Eine Studie des Marktforschungsunternehmens Parks Associate befasst sich mit dem Stand des VR-Ökosystems und seinem Zukunftspotenzial.

Zwischen 2017 und 2018 sei der Bekanntheitsgrad von Virtual Reality in US-Haushalten gleich geblieben, heißt es in der Studie: Etwa 25 Prozent wissen, was Virtual Reality ist, während 15 Prozent die Technologie selbst schon einmal ausprobiert haben und acht Prozent eine VR-Brille besitzen. Am ehesten seien Gamer mit Virtual Reality vertraut.

Spiele seien nach wie vor das primäre Anwendungsszenario: Von denen, die Virtual Reality kennen oder selbst eine VR-Brille besitzen, würden 54 Prozent spielen.

Die Marktforscher sehen im Spielefokus der VR-Branche ein zweischneidiges Schwert: “Gamer stellen ein passioniertes Marktsegment dar, aber ihre Größe ist begrenzt, was dazu führt, dass Virtual Reality nicht weiter wächst”, sagt der leitende Analyst der Studie Billy Nayden.

Oculus Quest und Co. könnten neuen Schwung bringen

Mehr als die Hälfte der VR-Nutzer finden, dass die Inhalte nicht besser geworden sind, seit sie sich eine VR-Brille gekauft haben. Zu den unzufriedenen VR-Nutzern dürften vor allem Besitzer von Smartphone-VR-Brillen wie Samsung Gear VR gehören:

Im Bericht steht, dass mehr als die Hälfe der VR-Nutzer eine solche Smartphonehalterung verwenden. Für simple Kopfdreh-VR erscheinen jedoch am wenigsten hochwertige oder innovative Inhalte. Das Problem dieser Geräteklasse ist laut den Marktforschern, dass sie keine Premium-Spielerfahrung bieten, während Konsolen- und PC-VR eher teuer in der Anschaffung sind.

Fortschrittliche autarke VR-Brillen wie Oculus Quest (Vorabtest) könnten das ändern: “Diese Technologie reduziert die Kosten drastisch und bietet zugleich ein besseres Erlebnis als Smartphone-basierte Systeme.” Oculus Quest wird allerdings ausdrücklich als VR-Spielekonsole vermarktet und adressiere daher potenziell weniger Käufer.

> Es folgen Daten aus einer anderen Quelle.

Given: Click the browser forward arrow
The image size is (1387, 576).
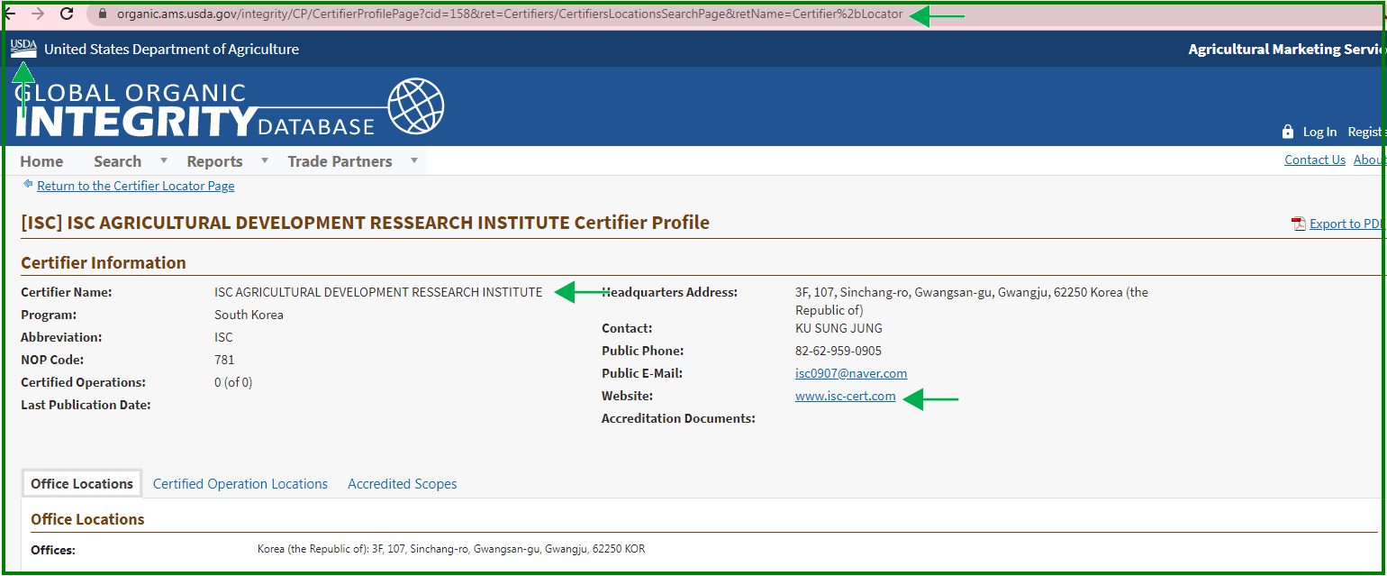Looking at the screenshot, I should point(38,14).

Auf den zweiten und dritten Platz bei der Verbreitung kämen Playstation VR und PC-Brillen, die sich einen praktisch gleich großen Markt teilen, so die Analysten.

Die hier genannten Daten wurden einem Blog-Eintrag des Unternehmens entnommen, die vollständige Studie muss für 3.500 US-Dollar gekauft werden. Befragt wurden 10.000 US-Haushalte mit Breitbandanschluss.